The Bangladesh apparel industry — generally, optimistic despite the new administration's pledge to bring manufacturing jobs back to the United States.
However, some Bangladeshi experts privately say that the United States would not be able to sustain labor-intensive textile/garment manufacturing because skilled workers are not abundantly available and even if they were, their wages would be extremely high, making it unprofitable for U.S. manufacturers to produce textile and clothing in the country.
Trump's election campaign rhetoric on terminating U.S. trade agreements to protect American trade interests is seen by a section of Pakistan's textile and the garment industry as a move toward protectionism.
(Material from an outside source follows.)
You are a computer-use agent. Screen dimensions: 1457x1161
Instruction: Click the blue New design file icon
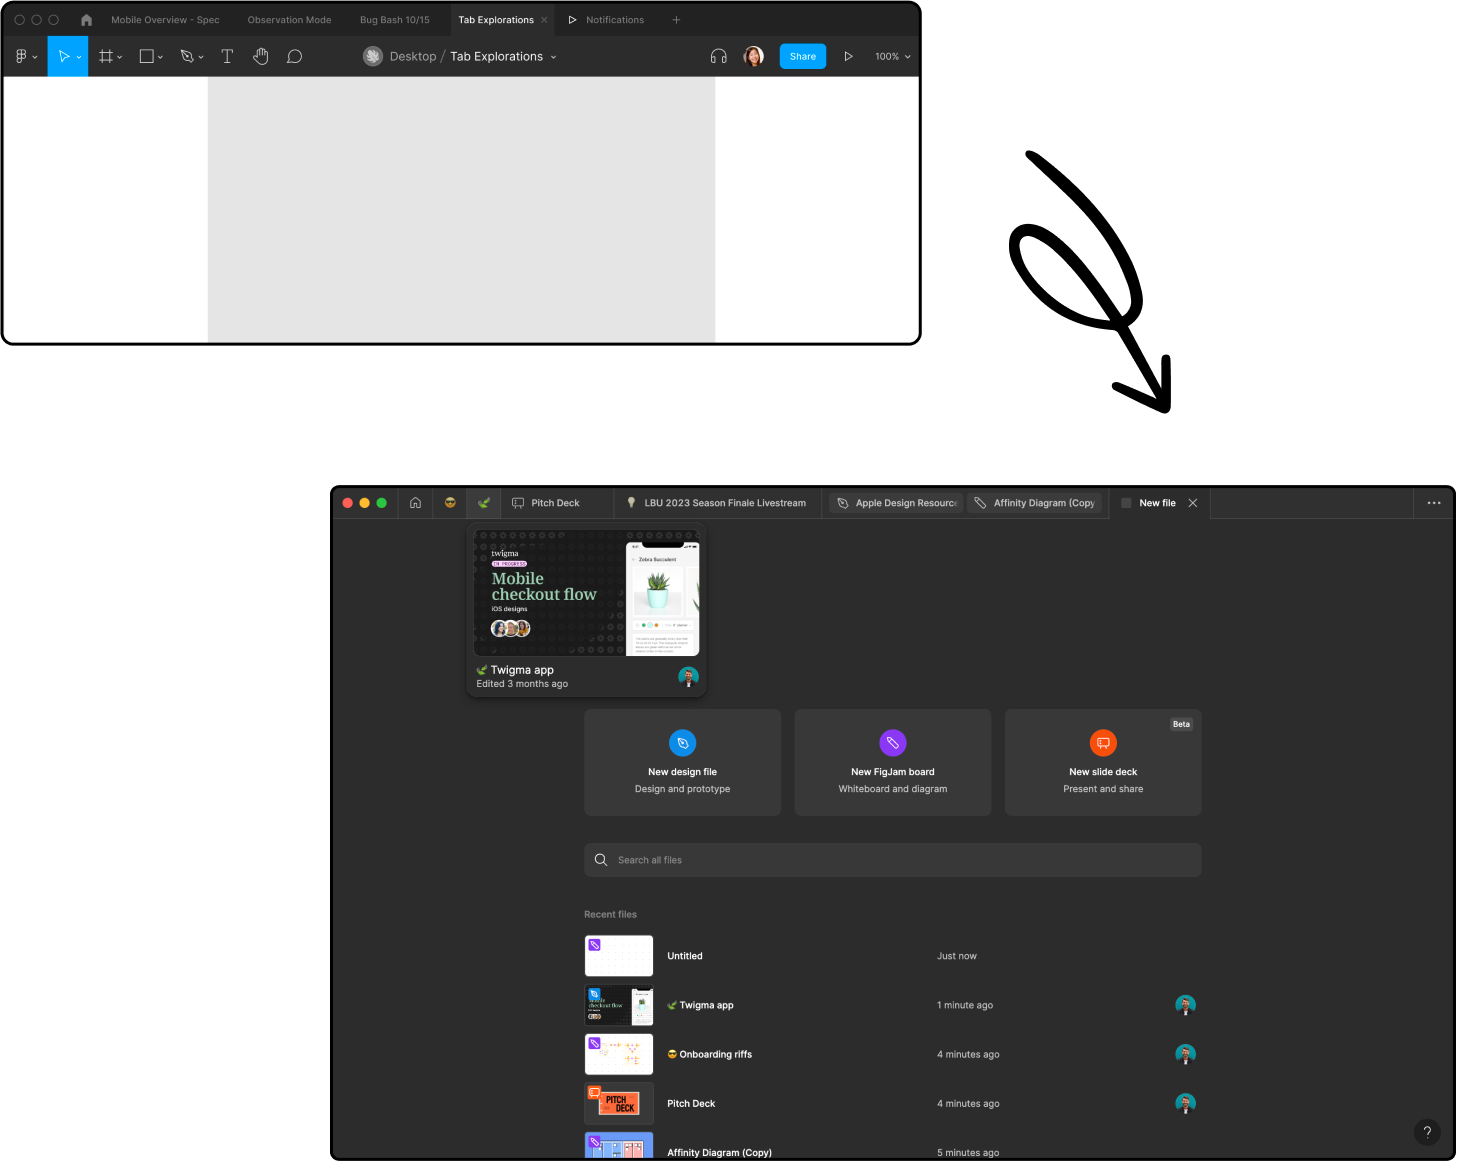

According to Pakistan's Statistics Bureau, Pakistan's textile and garment exports, after reaching a high of $13.46 billion in past years, have been steadily declining, falling to $12.47 billion in fiscal year 2016.
In addition to threatening to rip up U.S. trade agreements, Trump said he would impose punitive tariffs on goods from various countries in order to create more jobs in the United States, but some Pakistani textile and apparel suppliers have been saying that by entering into long-term supply arrangements they had "nothing to fear for the time being."
China, the world's largest textile and apparel supplier, is also evaluating the effects of the U.S. election result on its textile and apparel exports. China has, in any case, been shifting its production to other low-cost countries such as Vietnam, Laos, Bangladesh and even Africa, including Ethiopia and Kenya.
The Chinese textile and apparel industry had been growing at double-digit rates. "Now we have a 6.5 percent growth in our exports. The biggest challenge facing us is the weak demand in Europe and flat demand in the USA. The market is like a cake … only, it is not getting bigger, as we face competition from Bangladesh, Vietnam and others."
African textile and apparel suppliers, including foreign suppliers such as those from India, China and Turkey that produce in African countries such as Ethiopia and Kenya enjoy the privileges of duty-free exports to the United States under the latter's African Growth and Opportunity Act (AGOA), which has allowed countries such as Kenya and others to increase textile production and generate jobs. AGOA covers 38 sub-Saharan countries.Trump's campaign rhetoric against imports has raised concerns among Africans that AGOA could be reviewed and made more stringent.